┌──

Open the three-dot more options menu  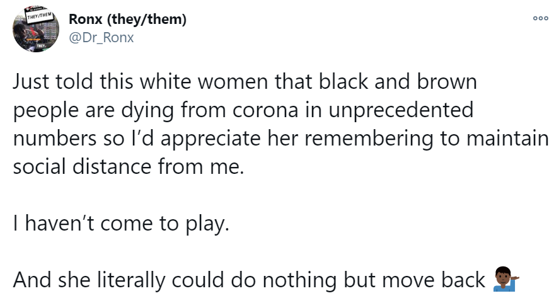541,18
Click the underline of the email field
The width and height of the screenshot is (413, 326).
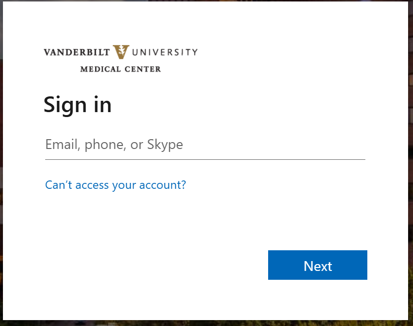point(205,159)
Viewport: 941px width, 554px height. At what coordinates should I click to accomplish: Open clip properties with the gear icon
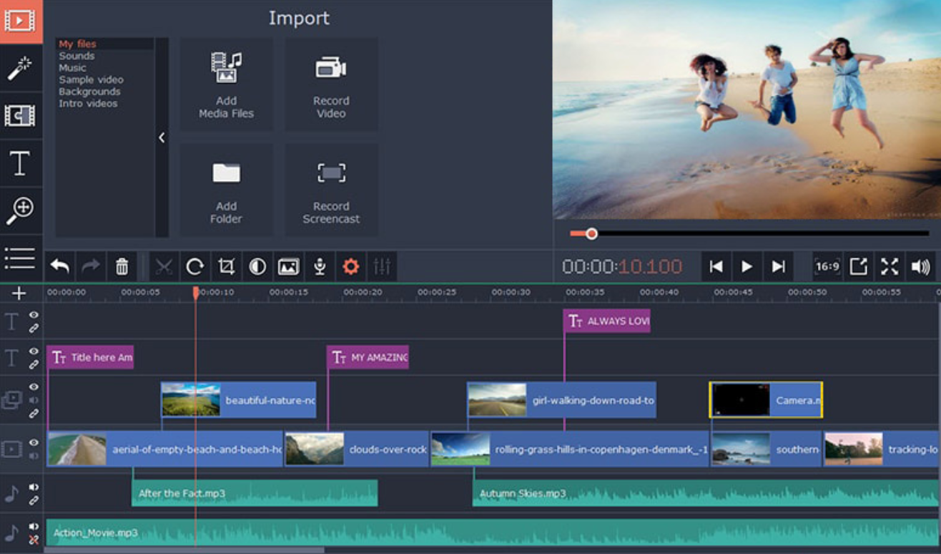tap(349, 266)
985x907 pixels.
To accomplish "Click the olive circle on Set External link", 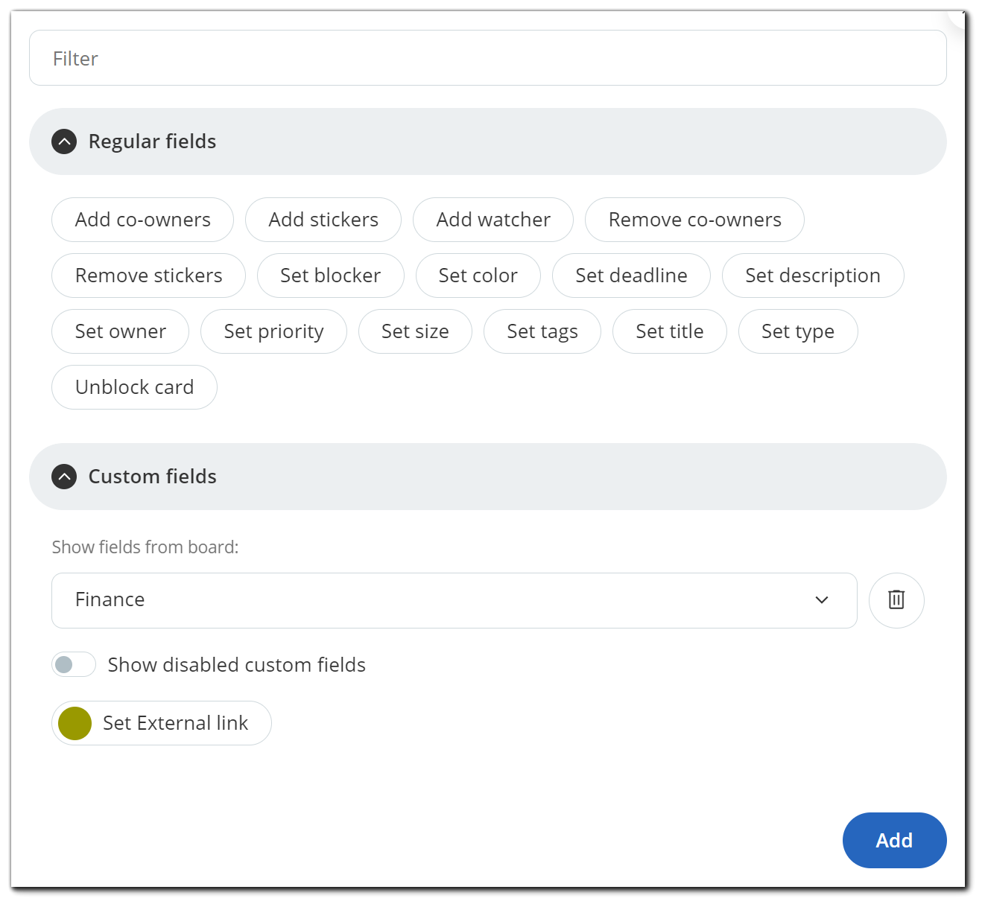I will coord(75,723).
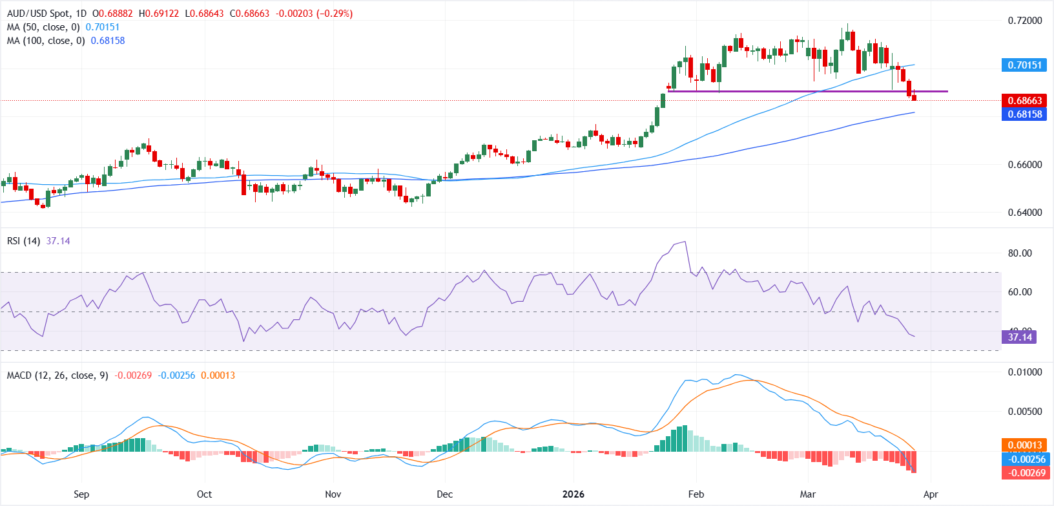Screen dimensions: 1054x506
Task: Select the MA (100, close, 0) legend
Action: click(45, 41)
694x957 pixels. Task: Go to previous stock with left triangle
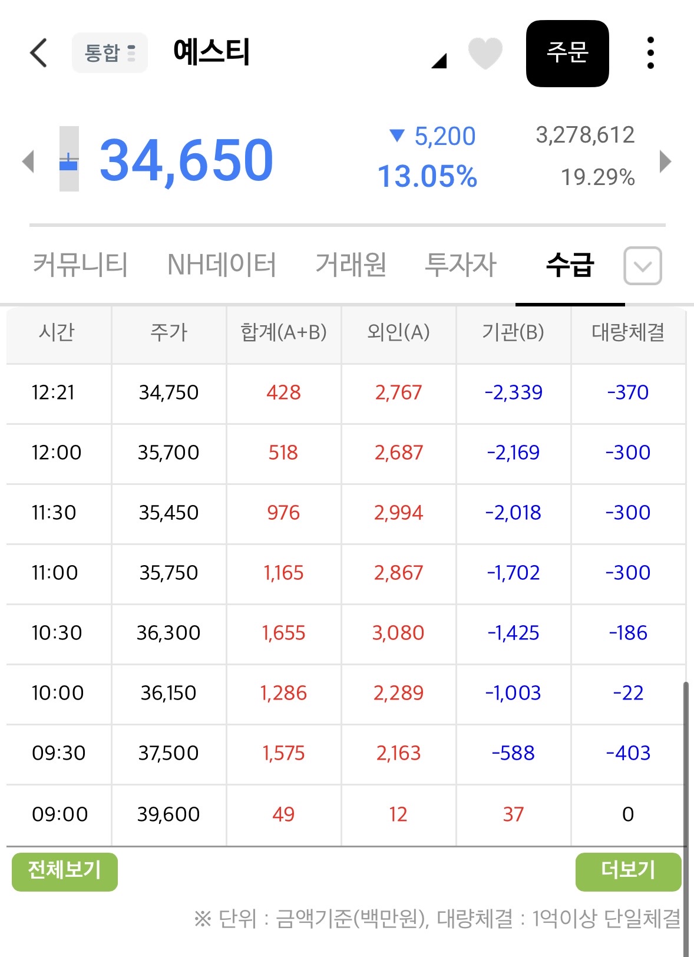[x=28, y=161]
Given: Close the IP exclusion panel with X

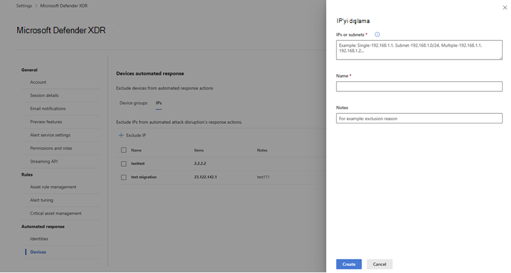Looking at the screenshot, I should (x=505, y=8).
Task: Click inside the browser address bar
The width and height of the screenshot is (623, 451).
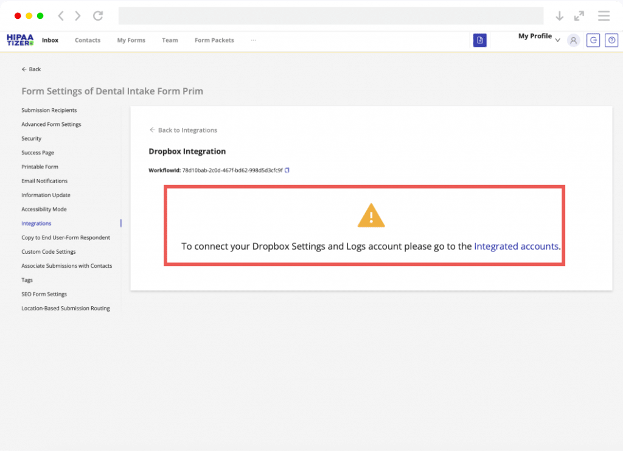Action: point(332,16)
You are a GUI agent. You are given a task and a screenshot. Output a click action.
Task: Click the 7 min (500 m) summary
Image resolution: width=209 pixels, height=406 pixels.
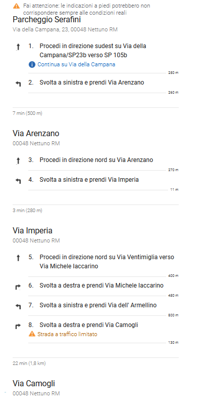(x=27, y=113)
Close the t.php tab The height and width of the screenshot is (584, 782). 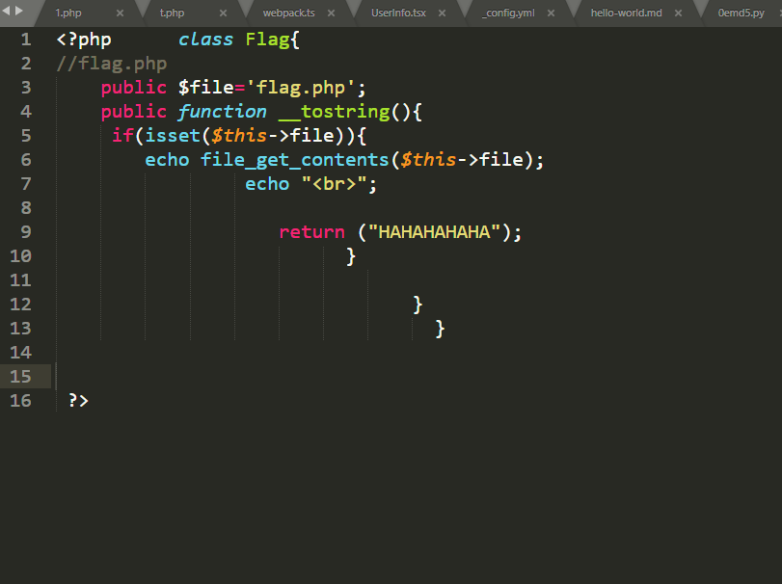coord(223,13)
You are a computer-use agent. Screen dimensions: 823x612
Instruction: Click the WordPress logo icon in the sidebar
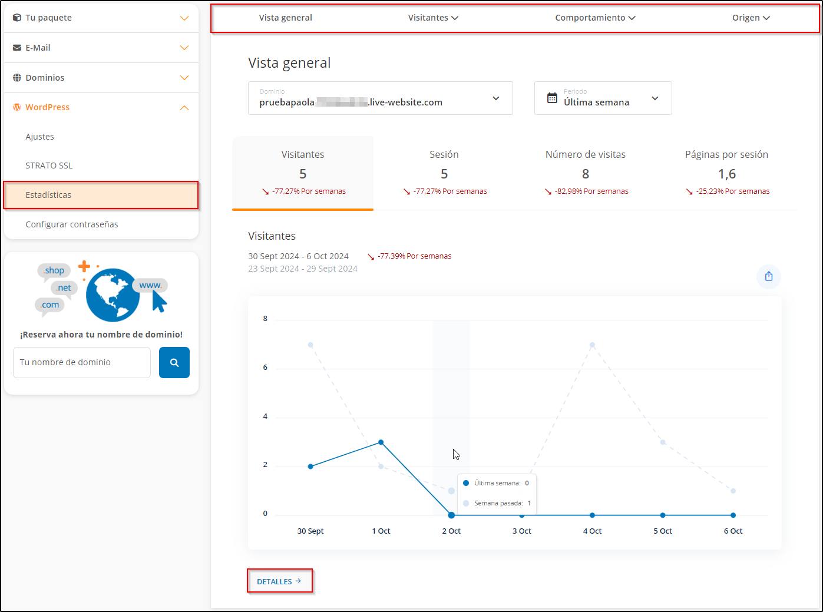(17, 107)
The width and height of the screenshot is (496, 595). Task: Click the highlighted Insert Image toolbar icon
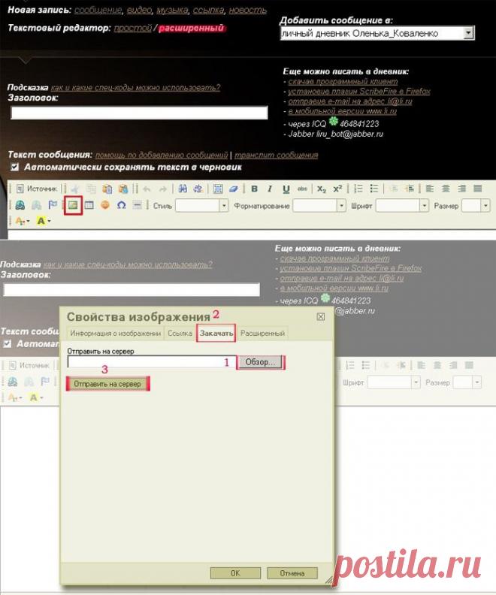point(73,204)
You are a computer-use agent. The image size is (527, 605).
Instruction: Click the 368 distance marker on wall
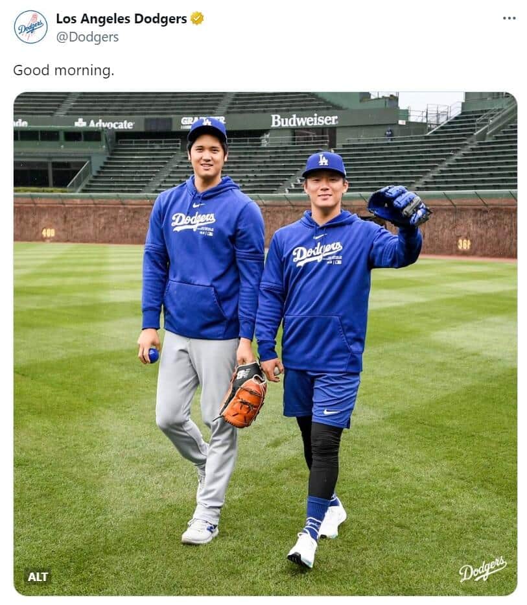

└──

**Work required**
Lines that contain "computer" are to be copied from the records above.

**Your solution**
You are a computer-use agent. Screen dimensions: 823x612
You are a computer-use agent. The image size is (527, 605).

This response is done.